Required work:
1. In the passage about City Hall, how far behind is City Hall in its payments to its two substantive garbage disposal contractors?
2. Duplicate the passage about City Hall from "The least that" to "those essential services.", inclusive.

+++ Source passage +++

Nothing, these days, more graphically illustrates the overwhelming ineptitude of the management of City Hall than what is now its unquestionable inability to administer the disposal of urban solid waste. Sustained shortfalls in revenue collection arising out of the municipality’s inability to garner revenue from its traditional sources and the misallocation of funds, now means that we are unable to meet the capital’s solid waste disposal bills. So that we are reduced to drifting in and out of crises manifested in the buildup of many millions of dollars in payment arrears, withdrawal of services to the Council and City Hall’s untidy recruitment of inadequately equipped replacements and the inevitable messy fallout from a qualitatively reduced service. The most recent falling out between the municipality and its two substantive garbage disposal contractors has arisen out of City Hall being adrift in its payments to the tune of $160 million, surely a Kafkaesque situation in a circumstance such as ours.
The least that is required at this stage is an enhanced level of professionalism at City Hall to the extent that it enhances its ability to deliver those essential services.
The Kennard COI report has said much that had already been in the public domain and which, one suspects, was already known not only to the incumbent political administration but to the previous one as well. If our capital is to break free from the ugliness and squalor into which it had sunk over time, the report of the COI would appear to offer us the latest in a number of ‘push starts’ that we have had in recent years. It is either that we find a way of supplanting lawlessness and ineptitude with professionalism and commitment in the management of the capital’s affairs or else watch it further deteriorate. What Justice Kennard has said with an unmistakable absence of ambiguity is that the incumbent management of City Hall and its existing unwholesome modus operandi have to be shown the door with maximum alacrity.

+++ Data shown +++

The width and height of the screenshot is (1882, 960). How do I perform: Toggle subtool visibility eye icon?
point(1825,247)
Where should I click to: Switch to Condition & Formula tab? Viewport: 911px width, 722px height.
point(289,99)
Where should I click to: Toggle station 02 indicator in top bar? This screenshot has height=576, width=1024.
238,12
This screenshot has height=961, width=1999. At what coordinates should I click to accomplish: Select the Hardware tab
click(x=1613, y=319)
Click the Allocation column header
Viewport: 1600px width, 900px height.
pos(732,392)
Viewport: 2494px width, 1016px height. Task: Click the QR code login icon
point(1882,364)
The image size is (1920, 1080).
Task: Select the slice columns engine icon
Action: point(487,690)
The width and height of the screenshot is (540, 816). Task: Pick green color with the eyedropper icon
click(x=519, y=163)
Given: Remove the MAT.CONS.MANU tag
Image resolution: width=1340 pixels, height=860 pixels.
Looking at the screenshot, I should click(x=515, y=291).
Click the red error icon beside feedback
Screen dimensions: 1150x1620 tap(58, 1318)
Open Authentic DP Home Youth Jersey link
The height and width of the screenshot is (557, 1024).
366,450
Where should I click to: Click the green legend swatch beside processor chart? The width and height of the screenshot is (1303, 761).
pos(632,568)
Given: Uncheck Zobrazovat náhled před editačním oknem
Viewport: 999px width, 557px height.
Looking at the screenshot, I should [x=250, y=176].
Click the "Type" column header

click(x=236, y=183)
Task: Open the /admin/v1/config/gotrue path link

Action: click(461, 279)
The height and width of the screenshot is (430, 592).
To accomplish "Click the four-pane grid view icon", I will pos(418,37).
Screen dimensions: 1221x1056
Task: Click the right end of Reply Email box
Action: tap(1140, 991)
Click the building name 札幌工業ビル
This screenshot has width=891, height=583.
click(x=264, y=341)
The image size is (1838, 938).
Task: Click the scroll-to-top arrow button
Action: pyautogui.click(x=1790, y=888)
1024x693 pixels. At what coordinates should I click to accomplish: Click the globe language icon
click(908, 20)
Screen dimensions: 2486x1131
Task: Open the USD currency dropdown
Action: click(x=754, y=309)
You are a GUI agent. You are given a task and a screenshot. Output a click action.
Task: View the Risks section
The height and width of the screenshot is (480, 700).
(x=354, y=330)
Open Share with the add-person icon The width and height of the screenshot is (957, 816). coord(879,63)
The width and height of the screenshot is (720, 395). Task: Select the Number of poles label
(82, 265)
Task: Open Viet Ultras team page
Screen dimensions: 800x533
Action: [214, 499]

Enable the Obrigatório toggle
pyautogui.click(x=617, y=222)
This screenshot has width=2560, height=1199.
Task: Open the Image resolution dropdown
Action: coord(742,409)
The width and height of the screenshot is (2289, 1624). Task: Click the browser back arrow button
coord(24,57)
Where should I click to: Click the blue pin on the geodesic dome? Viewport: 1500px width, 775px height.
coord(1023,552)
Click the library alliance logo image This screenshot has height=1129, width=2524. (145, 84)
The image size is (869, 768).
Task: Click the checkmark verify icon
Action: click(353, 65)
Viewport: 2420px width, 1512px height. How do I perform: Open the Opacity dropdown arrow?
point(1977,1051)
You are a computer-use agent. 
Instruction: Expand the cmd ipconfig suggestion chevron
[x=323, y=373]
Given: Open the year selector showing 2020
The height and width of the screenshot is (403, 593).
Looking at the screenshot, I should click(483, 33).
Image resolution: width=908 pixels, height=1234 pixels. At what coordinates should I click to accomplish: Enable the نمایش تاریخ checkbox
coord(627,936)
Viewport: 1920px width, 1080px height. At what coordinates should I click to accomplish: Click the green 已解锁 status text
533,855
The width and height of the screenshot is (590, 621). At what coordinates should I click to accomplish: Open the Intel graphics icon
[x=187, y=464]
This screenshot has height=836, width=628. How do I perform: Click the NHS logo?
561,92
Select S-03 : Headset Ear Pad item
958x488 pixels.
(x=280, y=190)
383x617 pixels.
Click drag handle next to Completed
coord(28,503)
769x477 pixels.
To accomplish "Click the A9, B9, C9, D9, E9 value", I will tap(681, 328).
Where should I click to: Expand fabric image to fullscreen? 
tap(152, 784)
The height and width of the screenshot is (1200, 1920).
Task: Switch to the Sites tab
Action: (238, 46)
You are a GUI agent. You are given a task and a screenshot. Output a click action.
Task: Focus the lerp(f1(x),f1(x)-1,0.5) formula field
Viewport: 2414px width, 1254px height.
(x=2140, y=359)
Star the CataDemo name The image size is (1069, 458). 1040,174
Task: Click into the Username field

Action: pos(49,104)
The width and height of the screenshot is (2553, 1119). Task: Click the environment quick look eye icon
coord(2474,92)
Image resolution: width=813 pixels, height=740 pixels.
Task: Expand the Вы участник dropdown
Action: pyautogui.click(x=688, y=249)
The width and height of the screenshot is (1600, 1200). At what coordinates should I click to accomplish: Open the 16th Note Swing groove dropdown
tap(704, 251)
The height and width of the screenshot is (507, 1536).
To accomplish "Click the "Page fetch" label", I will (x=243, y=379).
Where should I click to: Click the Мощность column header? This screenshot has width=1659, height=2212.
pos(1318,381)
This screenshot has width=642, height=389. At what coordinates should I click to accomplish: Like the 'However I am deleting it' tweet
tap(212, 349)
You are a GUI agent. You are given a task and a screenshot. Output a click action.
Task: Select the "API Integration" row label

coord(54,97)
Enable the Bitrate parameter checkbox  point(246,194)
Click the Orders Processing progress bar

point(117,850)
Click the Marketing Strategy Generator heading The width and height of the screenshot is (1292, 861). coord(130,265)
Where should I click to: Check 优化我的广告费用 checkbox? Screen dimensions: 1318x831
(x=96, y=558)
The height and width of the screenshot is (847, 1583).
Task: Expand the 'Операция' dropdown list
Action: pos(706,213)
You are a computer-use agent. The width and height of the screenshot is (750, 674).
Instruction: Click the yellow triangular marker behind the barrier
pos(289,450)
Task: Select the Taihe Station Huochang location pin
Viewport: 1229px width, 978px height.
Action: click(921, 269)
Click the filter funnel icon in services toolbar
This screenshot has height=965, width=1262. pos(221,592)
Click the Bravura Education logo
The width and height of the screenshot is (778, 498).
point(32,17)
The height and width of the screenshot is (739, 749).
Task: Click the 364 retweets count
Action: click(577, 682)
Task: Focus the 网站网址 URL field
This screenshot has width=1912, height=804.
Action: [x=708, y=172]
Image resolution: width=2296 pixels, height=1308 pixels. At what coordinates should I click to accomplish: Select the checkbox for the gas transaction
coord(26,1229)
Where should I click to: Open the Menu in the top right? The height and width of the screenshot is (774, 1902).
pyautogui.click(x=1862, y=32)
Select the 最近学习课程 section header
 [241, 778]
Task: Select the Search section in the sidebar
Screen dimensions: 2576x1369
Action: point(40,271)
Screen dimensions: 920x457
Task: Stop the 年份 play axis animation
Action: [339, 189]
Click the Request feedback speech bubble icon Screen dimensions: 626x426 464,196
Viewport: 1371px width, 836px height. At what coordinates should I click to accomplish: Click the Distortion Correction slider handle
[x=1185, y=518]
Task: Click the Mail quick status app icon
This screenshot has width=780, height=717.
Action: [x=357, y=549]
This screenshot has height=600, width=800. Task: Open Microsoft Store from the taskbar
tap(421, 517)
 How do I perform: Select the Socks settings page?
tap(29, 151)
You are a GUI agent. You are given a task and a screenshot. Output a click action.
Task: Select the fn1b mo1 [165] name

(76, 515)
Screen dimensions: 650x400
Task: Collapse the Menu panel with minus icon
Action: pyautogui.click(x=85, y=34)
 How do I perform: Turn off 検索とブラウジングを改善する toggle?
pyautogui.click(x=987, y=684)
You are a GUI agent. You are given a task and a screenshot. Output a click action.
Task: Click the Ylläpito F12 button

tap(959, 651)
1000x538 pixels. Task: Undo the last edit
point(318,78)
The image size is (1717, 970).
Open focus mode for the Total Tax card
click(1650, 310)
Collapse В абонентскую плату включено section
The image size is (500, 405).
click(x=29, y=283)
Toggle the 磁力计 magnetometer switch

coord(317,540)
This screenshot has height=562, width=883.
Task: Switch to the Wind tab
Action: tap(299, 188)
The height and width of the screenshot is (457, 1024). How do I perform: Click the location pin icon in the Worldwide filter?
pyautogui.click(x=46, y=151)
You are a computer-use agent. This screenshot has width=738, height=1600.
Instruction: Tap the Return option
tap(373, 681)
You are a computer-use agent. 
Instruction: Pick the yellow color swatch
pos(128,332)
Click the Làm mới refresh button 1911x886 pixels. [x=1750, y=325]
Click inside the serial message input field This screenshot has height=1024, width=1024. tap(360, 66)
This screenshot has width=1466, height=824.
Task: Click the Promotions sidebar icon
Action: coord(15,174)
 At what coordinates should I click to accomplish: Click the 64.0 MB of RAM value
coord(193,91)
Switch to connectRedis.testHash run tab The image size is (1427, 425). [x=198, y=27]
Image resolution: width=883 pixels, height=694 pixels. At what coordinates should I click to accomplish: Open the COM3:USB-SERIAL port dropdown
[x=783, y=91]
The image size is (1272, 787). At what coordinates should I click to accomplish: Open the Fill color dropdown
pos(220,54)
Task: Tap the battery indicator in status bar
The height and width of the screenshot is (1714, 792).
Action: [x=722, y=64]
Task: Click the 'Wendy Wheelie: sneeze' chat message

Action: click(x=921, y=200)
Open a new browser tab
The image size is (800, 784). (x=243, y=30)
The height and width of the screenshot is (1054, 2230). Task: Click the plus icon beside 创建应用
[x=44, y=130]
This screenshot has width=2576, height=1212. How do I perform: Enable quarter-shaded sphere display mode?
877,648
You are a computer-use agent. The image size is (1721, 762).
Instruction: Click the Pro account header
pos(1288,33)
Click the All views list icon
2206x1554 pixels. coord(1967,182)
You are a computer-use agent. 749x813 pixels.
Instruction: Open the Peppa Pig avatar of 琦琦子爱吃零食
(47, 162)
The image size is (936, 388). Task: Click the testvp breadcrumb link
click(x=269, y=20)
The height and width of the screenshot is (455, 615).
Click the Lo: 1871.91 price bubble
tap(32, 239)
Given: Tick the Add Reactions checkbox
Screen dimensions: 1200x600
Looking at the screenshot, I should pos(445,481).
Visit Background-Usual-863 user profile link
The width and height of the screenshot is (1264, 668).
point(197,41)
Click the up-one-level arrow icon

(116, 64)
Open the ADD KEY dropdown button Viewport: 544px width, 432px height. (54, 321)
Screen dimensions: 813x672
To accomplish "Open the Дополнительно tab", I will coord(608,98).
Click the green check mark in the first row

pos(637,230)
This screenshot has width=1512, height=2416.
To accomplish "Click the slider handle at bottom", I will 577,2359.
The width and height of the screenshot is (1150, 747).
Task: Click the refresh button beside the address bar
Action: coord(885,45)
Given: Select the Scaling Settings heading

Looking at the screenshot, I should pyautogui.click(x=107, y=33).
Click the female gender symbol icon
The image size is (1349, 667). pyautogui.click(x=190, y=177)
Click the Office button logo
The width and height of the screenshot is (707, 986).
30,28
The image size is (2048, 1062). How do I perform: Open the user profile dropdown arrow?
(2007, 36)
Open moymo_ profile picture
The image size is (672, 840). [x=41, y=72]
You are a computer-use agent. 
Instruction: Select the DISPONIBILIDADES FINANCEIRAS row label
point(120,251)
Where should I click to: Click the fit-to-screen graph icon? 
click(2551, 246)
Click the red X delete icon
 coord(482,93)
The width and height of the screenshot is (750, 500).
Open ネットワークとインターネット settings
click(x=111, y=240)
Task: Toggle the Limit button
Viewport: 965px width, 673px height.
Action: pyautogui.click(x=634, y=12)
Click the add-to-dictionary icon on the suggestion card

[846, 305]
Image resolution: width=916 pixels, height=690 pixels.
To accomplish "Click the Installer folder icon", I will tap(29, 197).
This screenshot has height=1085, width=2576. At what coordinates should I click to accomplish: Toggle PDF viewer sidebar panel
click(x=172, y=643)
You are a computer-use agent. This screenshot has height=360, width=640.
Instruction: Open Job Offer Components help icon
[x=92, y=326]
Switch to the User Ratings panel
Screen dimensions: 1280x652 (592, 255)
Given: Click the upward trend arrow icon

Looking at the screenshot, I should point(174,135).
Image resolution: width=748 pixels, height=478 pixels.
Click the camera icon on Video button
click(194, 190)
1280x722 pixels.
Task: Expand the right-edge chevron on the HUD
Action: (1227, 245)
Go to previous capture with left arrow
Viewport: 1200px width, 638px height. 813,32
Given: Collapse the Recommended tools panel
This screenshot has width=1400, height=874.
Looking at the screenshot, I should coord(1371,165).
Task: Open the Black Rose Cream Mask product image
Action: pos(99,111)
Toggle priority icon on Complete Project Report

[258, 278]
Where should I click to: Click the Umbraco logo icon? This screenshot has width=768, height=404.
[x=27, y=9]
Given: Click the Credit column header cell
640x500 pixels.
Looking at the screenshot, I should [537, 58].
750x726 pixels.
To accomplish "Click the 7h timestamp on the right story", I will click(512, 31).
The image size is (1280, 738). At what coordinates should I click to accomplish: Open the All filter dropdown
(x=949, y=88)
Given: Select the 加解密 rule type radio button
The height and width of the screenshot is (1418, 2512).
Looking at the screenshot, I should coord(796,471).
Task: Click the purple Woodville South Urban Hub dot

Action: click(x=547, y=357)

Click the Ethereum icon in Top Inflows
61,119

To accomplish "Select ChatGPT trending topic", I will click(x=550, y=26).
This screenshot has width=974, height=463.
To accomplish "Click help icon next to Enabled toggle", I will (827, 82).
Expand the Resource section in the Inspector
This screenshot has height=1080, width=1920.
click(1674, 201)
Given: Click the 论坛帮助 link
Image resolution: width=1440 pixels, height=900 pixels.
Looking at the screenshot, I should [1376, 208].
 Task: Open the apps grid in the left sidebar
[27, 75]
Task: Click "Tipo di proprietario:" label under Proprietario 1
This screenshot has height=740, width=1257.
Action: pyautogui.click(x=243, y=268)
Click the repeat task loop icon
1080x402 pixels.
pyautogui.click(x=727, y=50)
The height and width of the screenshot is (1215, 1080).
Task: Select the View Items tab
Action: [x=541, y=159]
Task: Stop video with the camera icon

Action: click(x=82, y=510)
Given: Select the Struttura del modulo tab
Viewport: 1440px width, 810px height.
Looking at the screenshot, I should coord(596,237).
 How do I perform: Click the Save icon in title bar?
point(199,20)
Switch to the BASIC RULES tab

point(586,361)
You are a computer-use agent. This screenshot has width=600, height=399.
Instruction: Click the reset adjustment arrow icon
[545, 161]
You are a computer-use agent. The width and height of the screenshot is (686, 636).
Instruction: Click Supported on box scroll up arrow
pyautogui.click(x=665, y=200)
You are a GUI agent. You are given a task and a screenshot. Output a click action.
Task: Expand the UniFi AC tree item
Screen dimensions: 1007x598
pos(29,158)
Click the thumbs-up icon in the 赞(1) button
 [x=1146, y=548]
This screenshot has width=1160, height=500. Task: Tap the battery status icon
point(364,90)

+++

Solution set:
1. $160 million.

2.
The least that is required at this stage is an enhanced level of professionalism at City Hall to the extent that it enhances its ability to deliver those essential services.